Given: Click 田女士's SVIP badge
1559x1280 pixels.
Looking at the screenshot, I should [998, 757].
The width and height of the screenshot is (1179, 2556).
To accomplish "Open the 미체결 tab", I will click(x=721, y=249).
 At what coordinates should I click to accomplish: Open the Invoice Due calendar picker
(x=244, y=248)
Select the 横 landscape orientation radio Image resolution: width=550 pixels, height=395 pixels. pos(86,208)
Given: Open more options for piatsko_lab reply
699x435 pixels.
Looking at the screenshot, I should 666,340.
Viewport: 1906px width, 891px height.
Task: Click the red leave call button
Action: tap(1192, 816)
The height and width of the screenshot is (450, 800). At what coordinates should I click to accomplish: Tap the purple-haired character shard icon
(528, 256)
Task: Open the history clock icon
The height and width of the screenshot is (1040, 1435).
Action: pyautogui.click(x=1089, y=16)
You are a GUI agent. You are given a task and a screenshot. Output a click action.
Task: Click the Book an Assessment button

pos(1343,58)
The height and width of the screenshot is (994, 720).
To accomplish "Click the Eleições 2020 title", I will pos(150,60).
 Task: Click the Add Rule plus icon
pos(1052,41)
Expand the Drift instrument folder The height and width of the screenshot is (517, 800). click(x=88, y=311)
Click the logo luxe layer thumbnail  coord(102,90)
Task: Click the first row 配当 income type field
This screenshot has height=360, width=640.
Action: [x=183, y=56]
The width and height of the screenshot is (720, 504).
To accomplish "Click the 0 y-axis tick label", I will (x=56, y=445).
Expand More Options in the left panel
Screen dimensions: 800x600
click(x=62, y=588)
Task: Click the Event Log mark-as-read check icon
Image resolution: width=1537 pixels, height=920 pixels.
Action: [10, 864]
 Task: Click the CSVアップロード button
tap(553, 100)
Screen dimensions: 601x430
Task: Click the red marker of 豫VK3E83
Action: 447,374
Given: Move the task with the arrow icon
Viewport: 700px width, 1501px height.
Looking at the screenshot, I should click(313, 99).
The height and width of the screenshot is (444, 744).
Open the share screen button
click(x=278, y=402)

==========

From the line that contains "The width and height of the screenshot is (720, 504)." through the end of the records above, print every line exactly and nothing else.

The width and height of the screenshot is (720, 504).
To accomplish "Click the 0 y-axis tick label", I will (x=56, y=445).
Expand More Options in the left panel
Screen dimensions: 800x600
click(x=62, y=588)
Task: Click the Event Log mark-as-read check icon
Image resolution: width=1537 pixels, height=920 pixels.
Action: [10, 864]
 Task: Click the CSVアップロード button
tap(553, 100)
Screen dimensions: 601x430
Task: Click the red marker of 豫VK3E83
Action: 447,374
Given: Move the task with the arrow icon
Viewport: 700px width, 1501px height.
Looking at the screenshot, I should click(313, 99).
The height and width of the screenshot is (444, 744).
Open the share screen button
click(x=278, y=402)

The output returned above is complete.